# ASSIGNED TASK:
The data below is to be transcribed word for word; pictures are to be excluded.
━━ PROVIDED ENTRIES
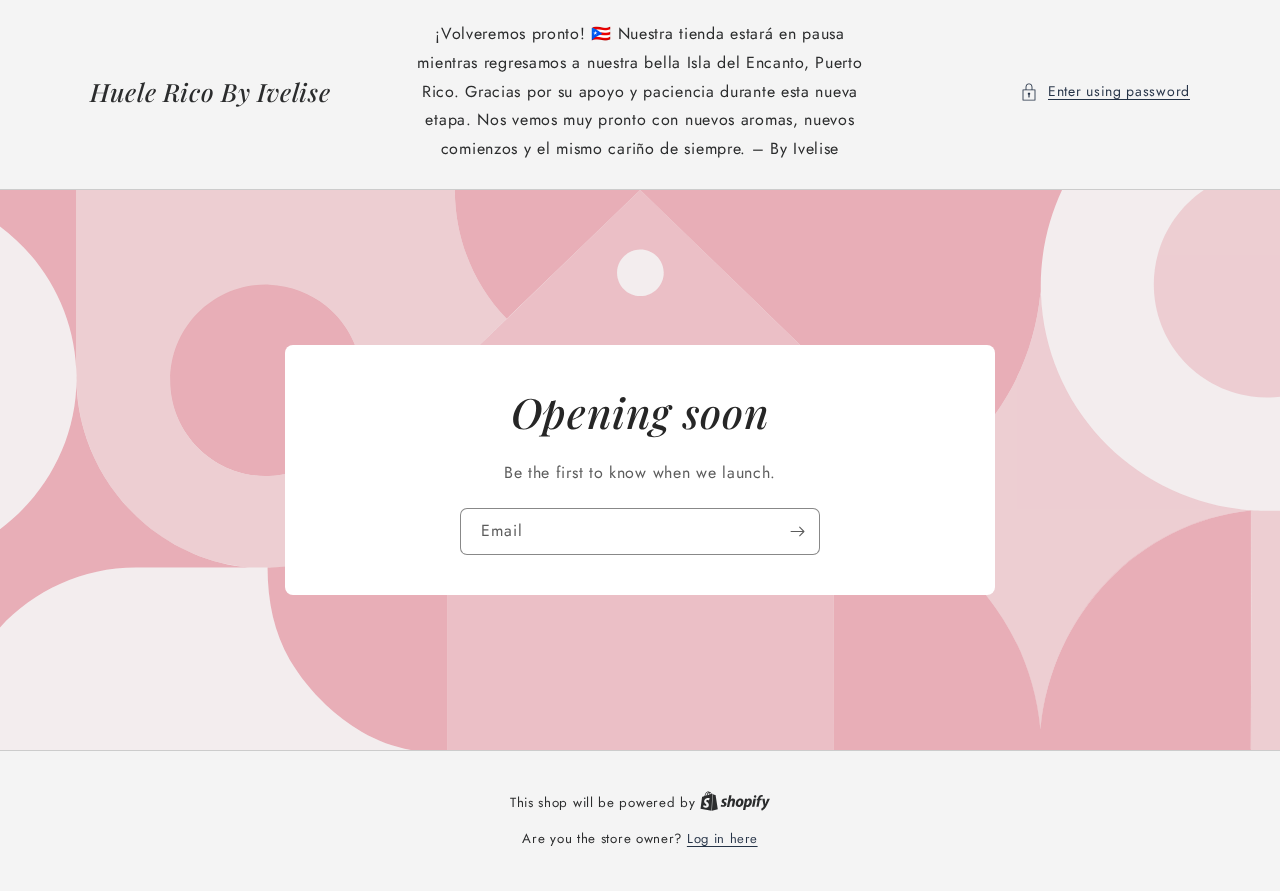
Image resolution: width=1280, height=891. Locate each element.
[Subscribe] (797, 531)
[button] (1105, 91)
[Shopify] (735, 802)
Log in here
━━━━
# EXPECTED ANSWER:
Image resolution: width=1280, height=891. Locate each element.
[Subscribe] (797, 531)
[button] (1105, 91)
[Shopify] (735, 802)
Log in here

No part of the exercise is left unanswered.